I often send my dogs to pigs feeding on the edge of feilds.       With my style of dogs I can tweak my style a number of ways for this catch.     Mostly I just send them from across the feild.   That's 1 fence to cross, the length or width of the feild to cover, another fence to negotiate while I'm persuit, run the pig down in the brush often times having crossed a steep creek etc.    Then hold till I arrive to take possession of the pig.         
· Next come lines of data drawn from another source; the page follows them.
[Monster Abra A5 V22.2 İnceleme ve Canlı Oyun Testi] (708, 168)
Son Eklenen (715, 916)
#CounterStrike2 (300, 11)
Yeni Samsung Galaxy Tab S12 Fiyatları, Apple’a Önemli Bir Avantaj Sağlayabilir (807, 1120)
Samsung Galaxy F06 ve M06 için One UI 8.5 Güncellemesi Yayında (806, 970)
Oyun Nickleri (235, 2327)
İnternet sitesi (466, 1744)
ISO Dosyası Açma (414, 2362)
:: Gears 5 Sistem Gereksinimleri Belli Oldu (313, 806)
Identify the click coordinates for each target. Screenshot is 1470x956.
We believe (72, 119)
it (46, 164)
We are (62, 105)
        If the pigs are in the middle or on the side I'm on, I'll be tying pigs in the feild.          If a dog can't run down a fast pig in the open, the dog has zero chance of running the same pig down in the brush and catching it all things being equal.         If the dog is only slightly faster than pigs  in the open and the race is stretched out do to the dogs lack of real speed, then the pig will be either caught much farther in the brush or won't  be caught at all, unless the pig makes a mistake.           We all know pigs like to turn and face the dogs once they get in the brush, these are not the pigs I'm speaking of.    The pig that never checks up once it hits the brush is the ones I'm speaking of.   Any cd can get a good chance at catching a pig if it checks up once it hits the brush.            Many people don't have the ability to hunt their dogs in open stuff.      Take the jungle and hills of where Hyan is from In Hawaii.       They have developed dogs to run pigs down and catch them in the brush should the pig be able to flick the dog once found.   These dogs (2) are holding for how long?   A long time as opposed to what most of us are used to.       They aren't gonna be doing this with 25 pound terriers most people here think it takes to get through thick brush.           
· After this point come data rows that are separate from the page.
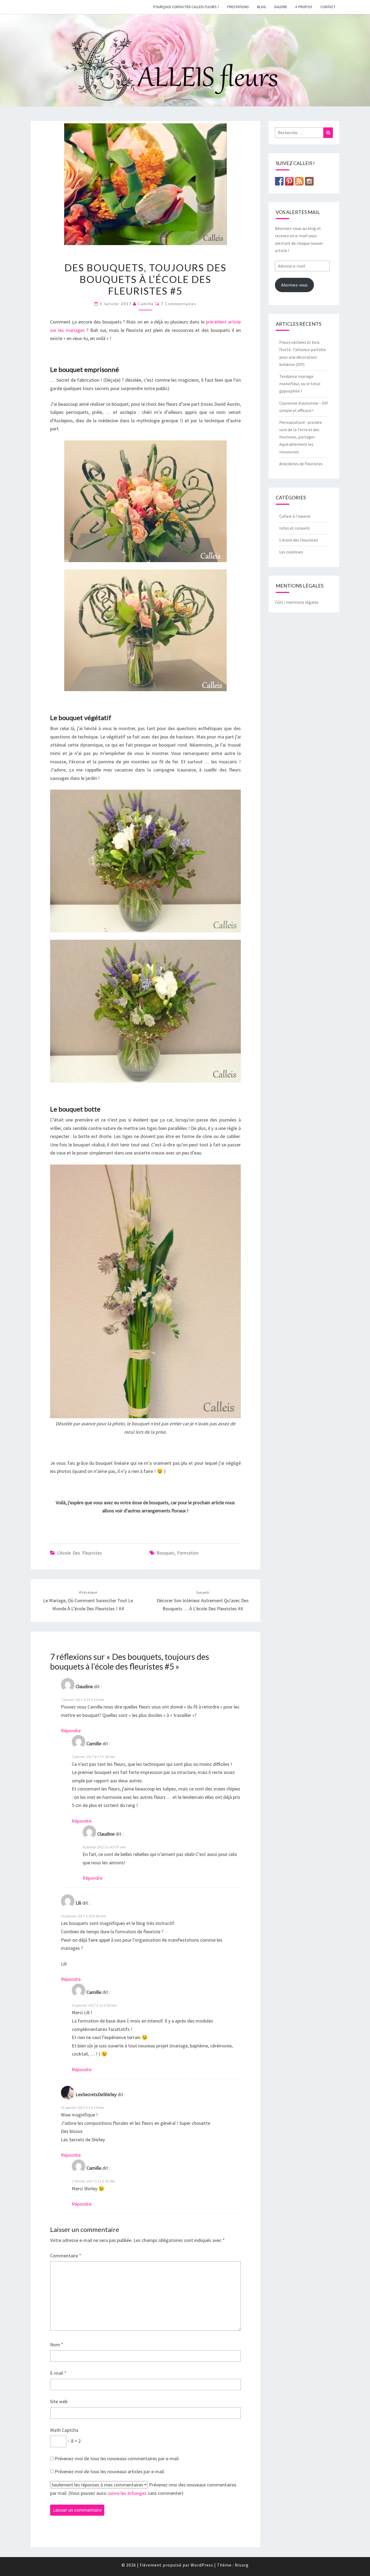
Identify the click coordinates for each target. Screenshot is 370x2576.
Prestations (238, 6)
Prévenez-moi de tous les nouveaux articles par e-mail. (110, 2471)
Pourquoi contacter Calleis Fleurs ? (186, 6)
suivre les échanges (127, 2493)
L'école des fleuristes (79, 1553)
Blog (261, 6)
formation (188, 1553)
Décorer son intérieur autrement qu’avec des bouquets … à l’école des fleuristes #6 (203, 1601)
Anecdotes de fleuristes (301, 463)
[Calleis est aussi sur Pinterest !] (289, 181)
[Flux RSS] (299, 181)
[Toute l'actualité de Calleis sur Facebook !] (279, 181)
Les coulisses (291, 552)
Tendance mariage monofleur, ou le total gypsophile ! (299, 384)
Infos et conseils (294, 528)
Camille (146, 303)
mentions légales (302, 602)
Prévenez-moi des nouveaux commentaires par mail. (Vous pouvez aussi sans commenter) (143, 2489)
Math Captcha (64, 2430)
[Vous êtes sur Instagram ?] (309, 181)
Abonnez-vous (294, 285)
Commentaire (65, 2255)
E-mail (58, 2373)
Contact (327, 6)
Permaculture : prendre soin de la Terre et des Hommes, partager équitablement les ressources (300, 437)
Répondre (71, 1730)
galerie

   The logic that goes along with the little dog theory that it takes to keep up with pigs in the brush and are doing what big dogs can't is one of the most flaud thought processes I've come across.     Can they do it, yeah they do it all the time.    Big dogs do too, big dogs of this caliber and kind are just foreign to most doggers of this forum.    So is strickly hunting with catch dogs yet it's done by  a growing number of people in the US and is the dominant style in Australia.    Same stuff there as here.    Brush, heat, blackberry thickets, hills, crop feilds etc.    It's done the same there as it is here and they have dogs that do it all same as here.   Wind, rig, cast, sight hunt, crop work, working blackberry thickets etc.      Just a different style dog than what most are used to here on the forum but common In certain circles here or cultures or other countries.